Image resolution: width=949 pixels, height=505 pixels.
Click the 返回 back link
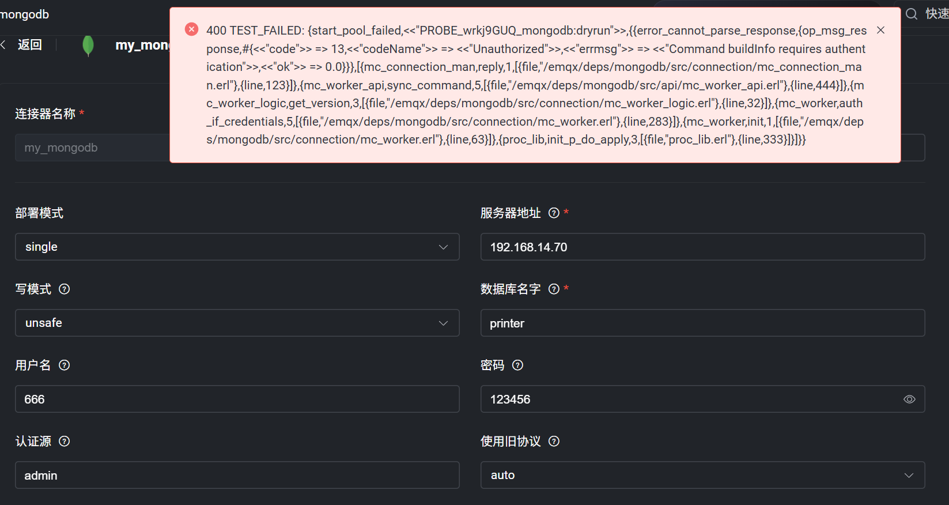pyautogui.click(x=29, y=45)
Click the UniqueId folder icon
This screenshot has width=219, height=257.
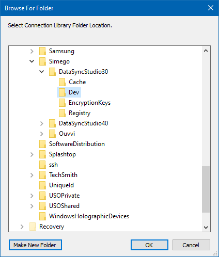(42, 185)
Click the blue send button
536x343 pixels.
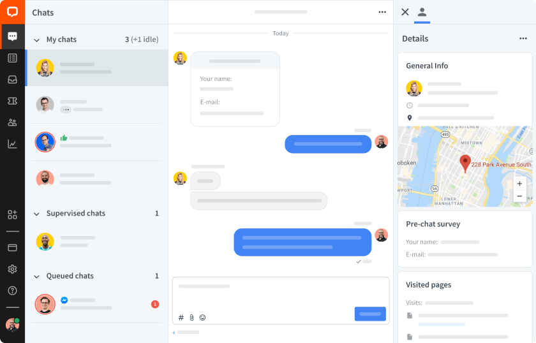tap(370, 314)
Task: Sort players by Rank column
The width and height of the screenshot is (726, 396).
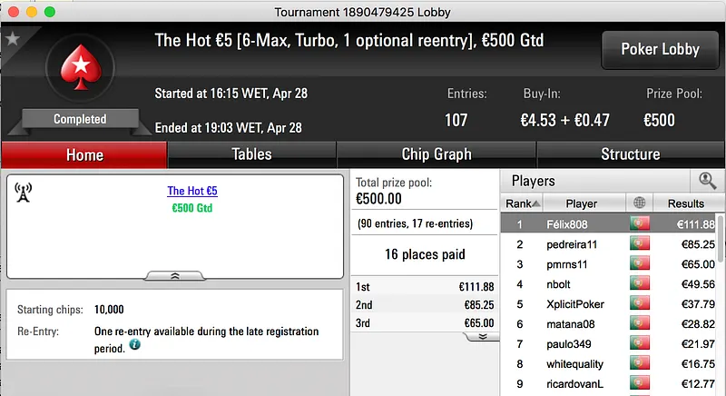Action: 523,203
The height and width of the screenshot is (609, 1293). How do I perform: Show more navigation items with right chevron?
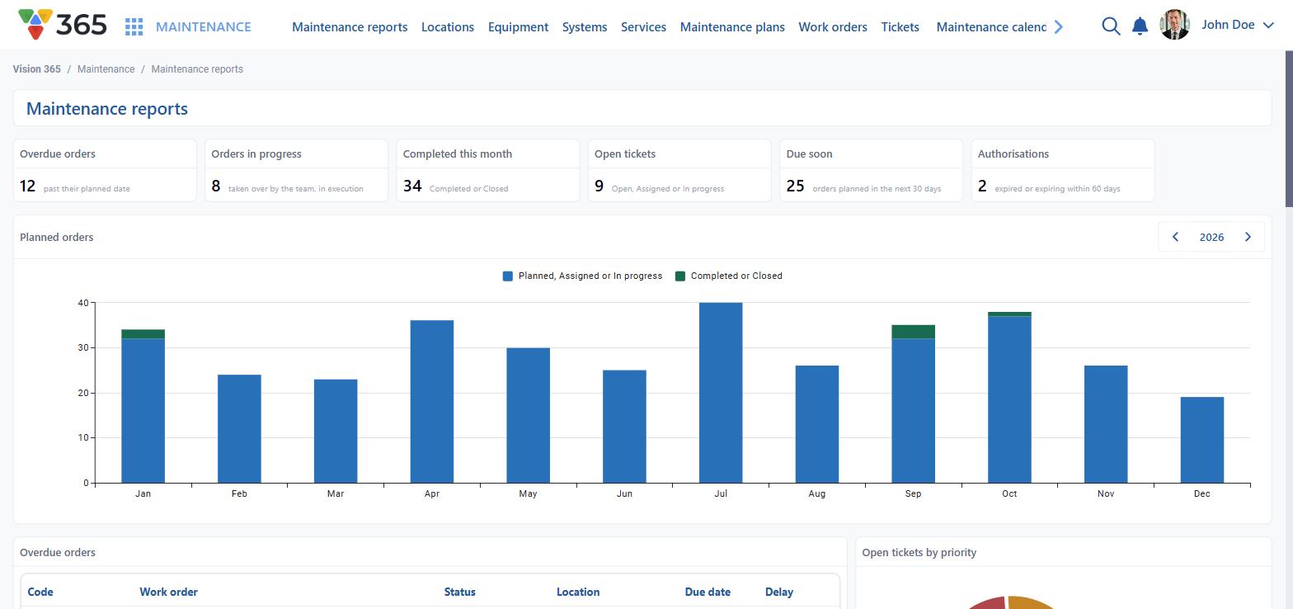click(1059, 26)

DIRECTIONS:
Repeat the records above exactly, without pictures.

YOUR SOLUTION:
Image resolution: width=949 pixels, height=505 pixels.
Click the 返回 back link
pyautogui.click(x=29, y=45)
Click the UniqueId folder icon
This screenshot has width=219, height=257.
(42, 185)
Click the blue send button
536x343 pixels.
tap(370, 314)
Task: Sort players by Rank column
The width and height of the screenshot is (726, 396).
Action: 523,203
The height and width of the screenshot is (609, 1293). How do I perform: Show more navigation items with right chevron?
click(1059, 26)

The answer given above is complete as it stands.